So I spend my days adding to the enormous dossier that is “all the ways I am failing at motherhood.” It’s become a sport now, to minutely dissect my every mothering move and find it wanting. Of course, I add my failings as a housewife to this same dossier which, the more I think about it, is probably bullshit because being a good mum and keeping a pristine home are really not the same thing. In fact, the more I worry about a pristine home, the less able I am to be a good mum since kids, by their very nature, tend to undo all the hard work of the brilliant housewife. Example: I have just cleaned all the floors and then the children have the audacity to WALK on them and EAT FOOD over them. Those little schmucks with all their LIVING. I find housewifey me is very resentful of children in general. Which means, at least in my world, being an excellent mum AND an excellent house keeper remains an incompatible mix.
The fact that I still believe I should be both offers an excellent explanation as to why I feel like I am constantly at war with myself. And myself never wins.
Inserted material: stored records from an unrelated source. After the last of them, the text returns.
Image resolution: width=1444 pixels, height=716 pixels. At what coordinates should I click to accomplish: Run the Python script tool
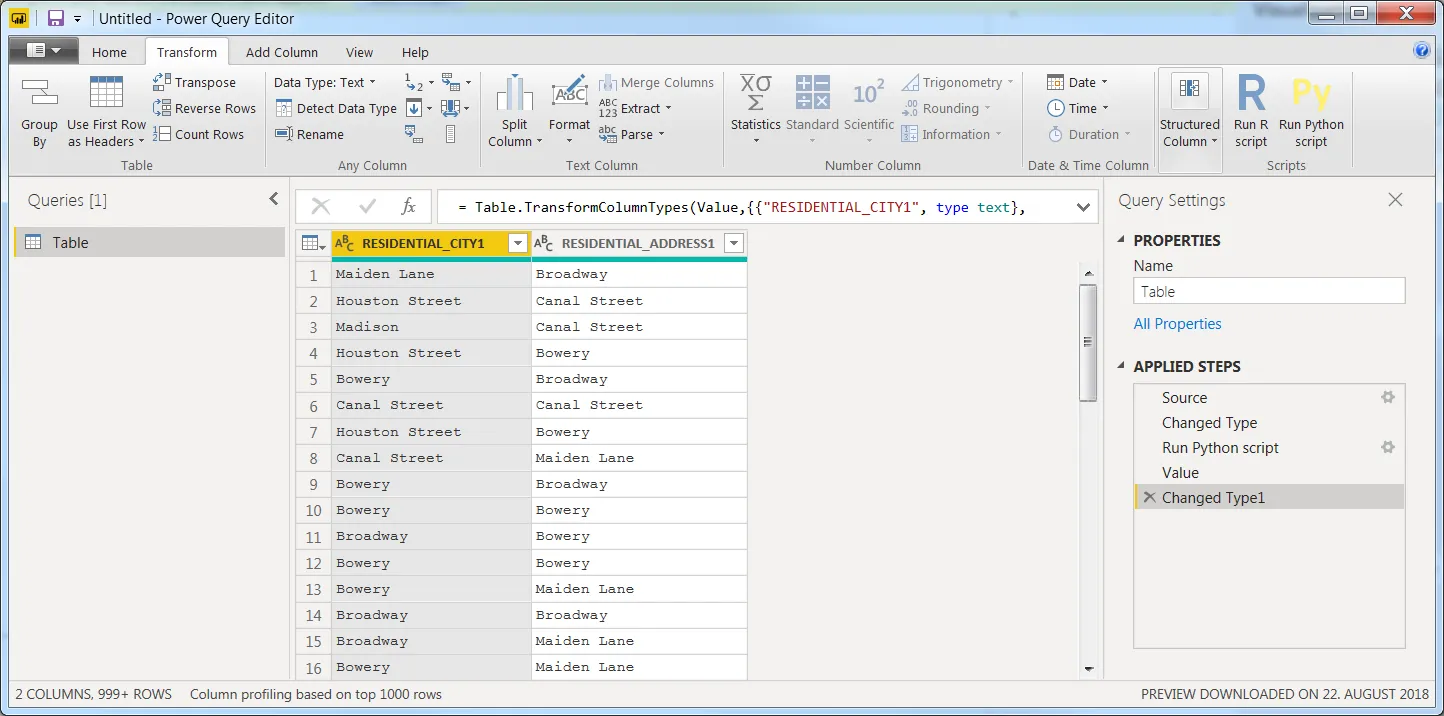point(1311,94)
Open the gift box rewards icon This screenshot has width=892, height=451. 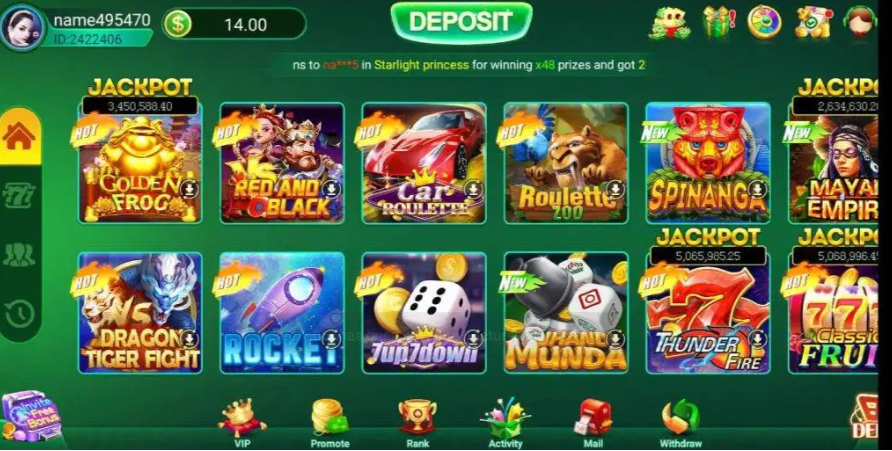(x=718, y=23)
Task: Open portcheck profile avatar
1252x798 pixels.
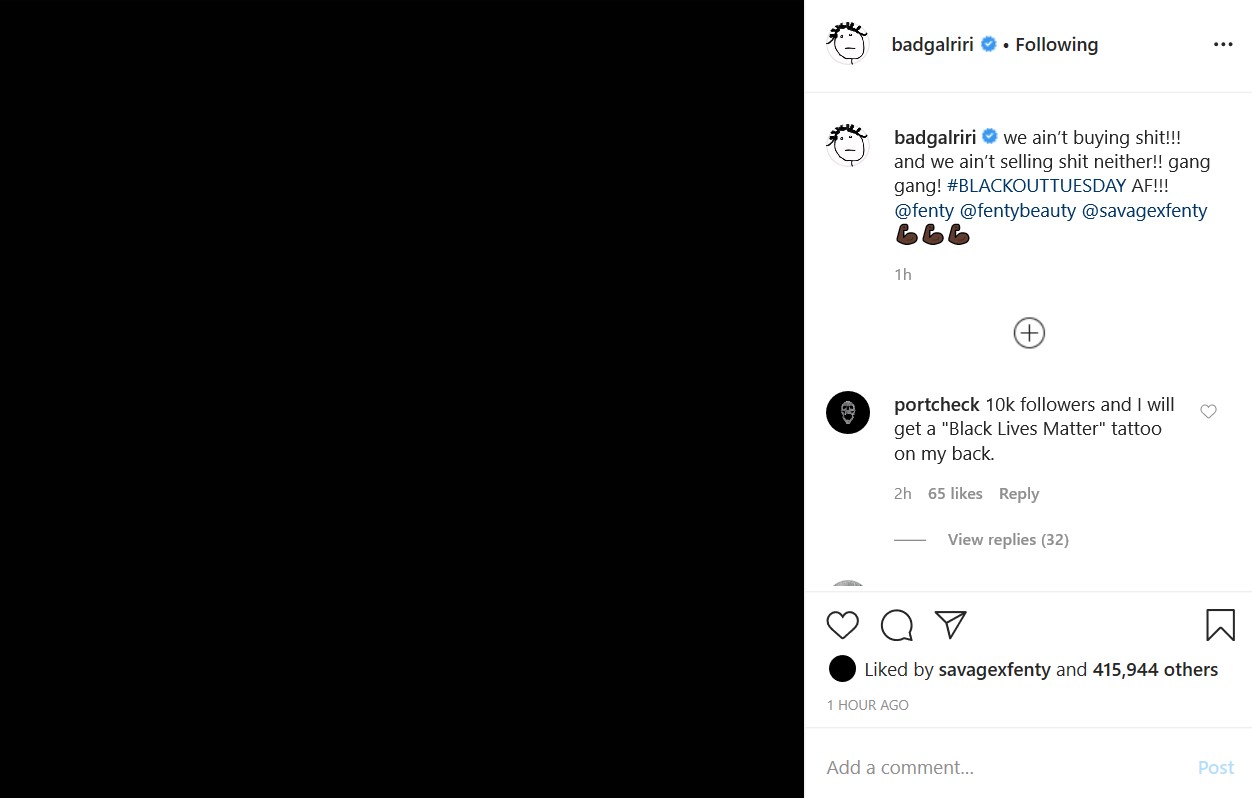Action: coord(847,412)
I do like myself however. I suppose it might sound as though I don’t but really, I just specialize in self-deprecation. I’m not about self-loathing. Much.
For instance, I am bad at keeping a perfect home. I want a perfect home but have realised that a/ the work required to keep a perfect home is boring as tits AND a waste of my considerable talents and b/ kids will undo hours of effort within seconds so why the fuck would I bother?
BUT though I may be a little bit lazy and possibly a hoarder, I know how to make a home. I am not Sally Homemaker but when you walk into my joint, you will see personality and a bit of quirky flair. You’ll almost certainly hear music, possibly at the same time as a blaring TV but that’s kind of the point, there’s always a lot going on. You’ll hear shouting and screaming and people, big and small, losing their minds, but you’ll also hear singing and tickle fights and more fart jokes than is strictly necessary.
I don’t know. Life is a mess. It just is. I do like order. I crave it even. But for now, it appears to be a losing battle. Perhaps it will get easier with time as the kids get older. Maybe it won’t. I can’t hold my breath until then. I can’t beat myself up until then.
Luca and I have been battling at the moment. Is 7 a tough age for boys? Seriously, this kid has some major back-chatting attitude going on. He’s defiant. Reminds me of me actually – which you would think would mean I would understand how to deal with him but I don’t. So naturally, I’m adding this particular incompetence to my dossier. “Can’t handle 7-year-old.” “Too shouty.” “Ate three cookies instead of working it out.”
But then I remembered something. It was the end of his first week at school. He was exhausted and so was I. Neither of us was coping well with all our feels. I sat on his bed sorting through his clean washing and as I began to pair up socks, I noticed there were tiny splinters of wood, like little prickles, caught in the fibres. I thought about how tough his first week must have been – this brand new place with brand new rules and expectations. I couldn’t bear to think of prickly socks being an extra discomfort on top of everything else. So I spent fifteen minutes inspecting each sock for prickly bits and duly removing them. If I got nothing else right, I would do this. I would save Luca’s little feet from cactus socks.
And so yes, my dossier is a seam-splitting collection of mothering transgressions, but I love my kids, with all my lioness heart, I love them and if I can, I will remove the splinters. I will make their house a home.
But would it kill them to eat over a plate?